Un portrait éditorial ne cherche pas à séduire.
Il cherche à tenir.

Dans les univers musicaux et cinématographiques, l’image accompagne une parole, un rôle, parfois un silence. Elle circule dans la presse, sur une affiche, dans un dossier. Elle doit être lisible, cohérente et suffisamment ouverte pour ne pas enfermer.

Lors d’une séance éditoriale, la question n’est pas « comment poser », mais comment être présent.
Le cadre, la lumière, le rythme de la séance servent à créer un espace où quelque chose de juste peut apparaître, sans forcer.

Avec des acteurs ou des musiciens, le travail consiste souvent à désamorcer l’image attendue.
Ni posture promotionnelle, ni neutralité vide. Trouver un équilibre entre l’image publique et la personne réelle, à un instant donné.
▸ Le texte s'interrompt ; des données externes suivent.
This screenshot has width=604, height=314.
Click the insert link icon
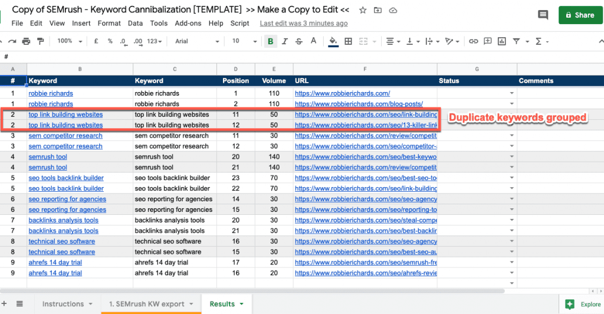[473, 41]
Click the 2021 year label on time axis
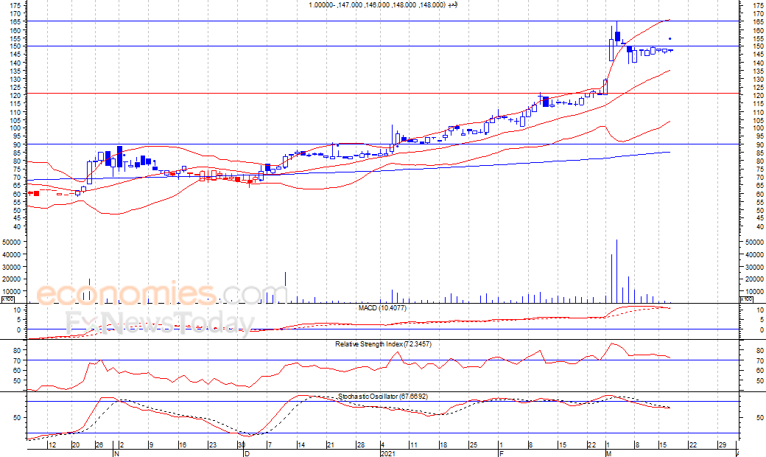Image resolution: width=766 pixels, height=457 pixels. (387, 453)
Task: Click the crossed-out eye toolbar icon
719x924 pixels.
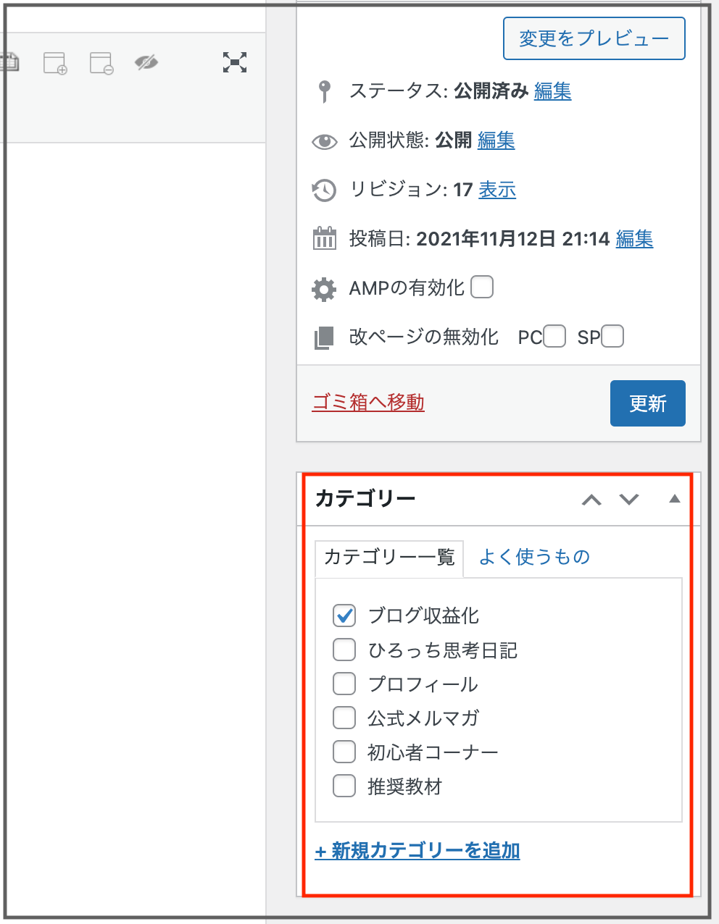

Un portrait éditorial réussi est une image qui :

  • accompagne un projet sans le figer

  • laisse une place à l’interprétation

  • reste cohérente sur différents supports

  • ne se périme pas au premier changement de contexte

C’est cette exigence qui guide mon approche du portrait éditorial, que ce soit pour la presse, un projet artistique ou une identité visuelle liée à la musique ou au cinéma.